Inquest hears consultant 'forgot' to move catheter before baby death
- Published
A consultant has told an inquest she has no explanation why she forgot to move an incorrectly positioned feeding line shortly before a baby died.
Cassian Curry died two days after being born at Sheffield Teaching Hospitals' Jessop Wing on 5 April 2021.
Dr Elizabeth Pilling said she intended to move a catheter, which was close to the baby's heart, but never did.
"I've been round and round - why did I forget?" she told the inquest in Sheffield.
Cassian was born prematurely at 28 weeks during the Easter bank holiday weekend, weighing 1lb 10oz (750g).
He was given an umbilical venous catheter by two junior doctors, but it was in a "sub-optimal" position by his heart, Dr Pilling said.
She had intended to have it repositioned within 24 hours but first waited because of the dangers of repeatedly handling a baby as premature as Cassian.
"I can't explain why I didn't do it in that situation, apart from the acuity of the unit," she said
The inquest heard how Cassian died from a cardiac tamponade, which is when fluid builds up in the space around the heart, eventually preventing it from pumping.
Dr Pilling told the coroner she was shocked at Cassian's sudden deterioration because he had been doing well for his size and prematurity.
'Very busy' unit
The consultant said she was starting work on her fifth consecutive 12-hour day shift on Easter Sunday when she was reminded by her registrar about the position of the line on an X-ray.

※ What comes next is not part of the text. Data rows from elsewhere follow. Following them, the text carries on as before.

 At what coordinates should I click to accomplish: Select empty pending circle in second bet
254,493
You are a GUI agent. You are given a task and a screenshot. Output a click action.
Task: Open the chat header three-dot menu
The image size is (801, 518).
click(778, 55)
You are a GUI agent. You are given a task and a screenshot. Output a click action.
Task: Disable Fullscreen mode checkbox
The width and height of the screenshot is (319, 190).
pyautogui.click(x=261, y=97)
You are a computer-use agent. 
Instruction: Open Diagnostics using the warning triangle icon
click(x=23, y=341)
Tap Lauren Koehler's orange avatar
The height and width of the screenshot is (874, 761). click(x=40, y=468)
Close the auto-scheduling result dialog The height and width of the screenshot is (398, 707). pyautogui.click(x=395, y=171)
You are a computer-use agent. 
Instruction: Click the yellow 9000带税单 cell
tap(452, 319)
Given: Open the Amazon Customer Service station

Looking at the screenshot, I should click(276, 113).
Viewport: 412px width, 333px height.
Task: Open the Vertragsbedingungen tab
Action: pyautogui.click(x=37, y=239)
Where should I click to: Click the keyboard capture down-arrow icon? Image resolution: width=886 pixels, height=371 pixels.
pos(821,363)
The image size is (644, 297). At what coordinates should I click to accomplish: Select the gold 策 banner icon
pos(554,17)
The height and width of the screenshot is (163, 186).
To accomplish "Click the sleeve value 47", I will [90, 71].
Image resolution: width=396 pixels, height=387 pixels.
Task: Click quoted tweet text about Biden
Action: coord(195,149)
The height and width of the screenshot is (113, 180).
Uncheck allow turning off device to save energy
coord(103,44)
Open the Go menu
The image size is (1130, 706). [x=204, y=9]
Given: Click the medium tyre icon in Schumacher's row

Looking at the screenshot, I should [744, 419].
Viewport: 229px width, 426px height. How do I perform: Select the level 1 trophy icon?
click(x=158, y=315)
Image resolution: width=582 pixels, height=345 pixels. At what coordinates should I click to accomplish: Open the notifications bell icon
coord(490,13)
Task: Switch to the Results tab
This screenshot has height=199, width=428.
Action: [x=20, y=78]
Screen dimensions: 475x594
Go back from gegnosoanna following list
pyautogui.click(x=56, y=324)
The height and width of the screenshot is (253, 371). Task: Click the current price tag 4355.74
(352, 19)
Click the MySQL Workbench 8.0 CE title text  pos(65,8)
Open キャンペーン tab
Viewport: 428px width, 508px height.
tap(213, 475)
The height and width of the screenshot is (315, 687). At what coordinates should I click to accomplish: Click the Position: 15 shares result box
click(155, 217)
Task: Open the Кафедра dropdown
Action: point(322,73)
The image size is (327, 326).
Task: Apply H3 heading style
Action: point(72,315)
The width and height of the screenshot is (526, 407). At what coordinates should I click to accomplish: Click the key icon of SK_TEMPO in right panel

She said she did not think it was an urgent matter but had intended that it should be changed at some time during the day but "it went out of my head".
Cassian's parents, Karolina and James Curry, have expressed concerns that understaffing over the Easter bank holiday contributed to their son's death.
Dr Pilling said the unit was properly staffed according to national guidelines and there were no absences.
However, she told the coroner it was very busy - with large numbers of admissions and discharges plus complex cases.
She said this was exacerbated by many of the staff on duty being at the junior end of their scales, meaning she was regularly being asked for her support.
The consultant added she was aware of junior members of staff having submitted internal incident reports with concerns about staffing issues.
Coroner Abigail Combes has told the inquest she will consider whether negligence contributed to Cassian's death when she concludes the hearing on Friday.